This morning I spotted a story about the Pearl Pass Tour, in Crested Butte, Colorado. It took me back to 1989, the first time I went mountain biking in America. I landed in San Francisco because I had some mates who lived there. I had a rough itinerary for a month or so and I was definitely in the market for a bike. The variety on offer was mind-boggling compared to what we could get back home.
The old hippy area of Haight - Ashbury at the top end of Golden Gate Park had a heap of interesting bike shops, and I spent a happy couple of hours taking laps of the area on various bikes trying to decide what to buy, and trying to avoid buying any dope.
I ended up with a Ritchey, which I carried over my shoulder as I was ferried back to my mate’s place by my friend Casey on his Harley.
The Ritchey Ascent Comp. More or less state-of-the-1989-art. Note frame bag suitable for shoulder portages, full size frame pump, 3 chainrings, toeclips.

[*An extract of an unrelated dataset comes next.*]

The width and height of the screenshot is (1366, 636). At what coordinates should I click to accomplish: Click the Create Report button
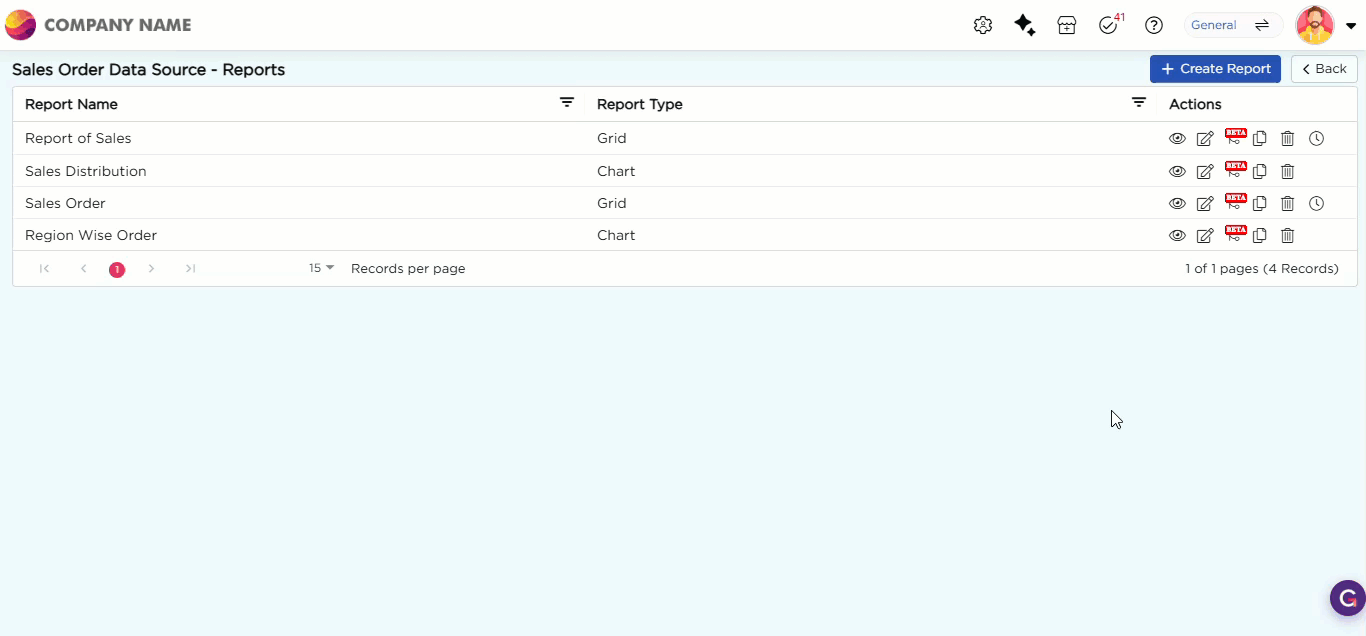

In those far-off days, before the internet, I didn’t have many clues about where to take my bike besides Mount Tam in Marin County. We did that, and then I boxed my new sled up and put it on a bus to Colorado. I left for a lap of the states that would eventually see me collect my bike from the Greyhound Depot in Denver. I had seen an article in Bicycling magazine about Moab, Utah, and another about Crested Butte in Colorado. So that is where I went.
Moab was as far from riding up OneTree Hill or fanging around in Riverhead Forest as you can get on this planet. I camped in my rental mini-van at the SlickRock Trail carpark, there were two other guys camping up there and we teamed up for a couple of days of riding trails that defied belief, especially considering our bikes had no suspension and fairly primitive rim brakes.
2am, SlickRock Trail. This guy's name is Michael Jackson, true story.
We rode SlickRock several times, including one lap after midnight under a full moon. No lights, just following the white painted dots on the rock that mark the trail. I have been back there on a modern trail bike and the idea of Porcupine Rim solo on a rigid hardtail with cantilever brakes (a 70 kilometre round trip I took from the SlickRock carpark before I hooked up with the other guys) frankly terrifies me in retrospect. I guess I didn’t know any better at the time.
The startline crowd, Pearl Pass Tour 1989.
Crested Butte was allegedly among the first places besides San Francisco to become a hotbed of mountain biking, and when I got there I blundered by sheer chance into one of the very early mountain biking ‘events’ - the Pearl Pass Tour. According to local legend, a bunch of motorcyclists from swanky Aspen had ridden over the 12,700ft Pearl Pass and made nuisances of themselves in the much more bohemian CB. The following year a bunch of Crested Butteans took bicycles over the same pass, and raised hell in Aspen before riding back. These were not mountain bikes, they were just whatever piles of crap that the people riding them had laying around. None of the people were what you would call a mountain biker - at the time there was no such thing. But there were mountains. And bikes. And putting them together was a lot of fun, plus it really annoyed the wealthy residents of Aspen so they kept doing it on an annual basis.
Sometime between the first one and the twelfth edition I lucked on to, a Californian contingent got wind of the Pearl Pass Tour, and went out to take a look. Among them were some real godfathers (and mothers) of mountain biking - Joe Breeze, Charlie Kelly, Wendy Cragge and Gary Fisher.
Two local brothers, Don and Steve Cook, were very serious cross country skiers. As soon as they saw the bikes the Californians had, they knew what they would be spending their summers doing. The day before the Tour was a guided group ride, Don was guiding. I got to see his downhill style on a bike with flared drop bars, and a bike that was really a proto ‘gravel’ beast, decades ahead of its time.
Me ready to go. I have the mother of all bum bags on, to cart my gigantic camera around. That makes it look like my t shirt was tucked into my lycra shorts. It wasn't.
Check out the width of those bars. That is how we rolled.
That Pearl Pass Tour was a good example of what mountain biking was about back then - a ride up a 4wd road that got steadily worse the closer we got the the actual pass, where about 60 us stood en masse for photos before starting the long descent. Everybody else dropped in to Aspen for hooliganism, I had to leave that afternoon, so I rattled back down the way we had come and made it back to CB in one piece.
It was really a just very gnarly gravel ride, and my new Ritchey handled it majestically. I wish I could have hung on to that bike, but it got stolen off the back of our Kombi in Los Angeles, on another voyage, in another story.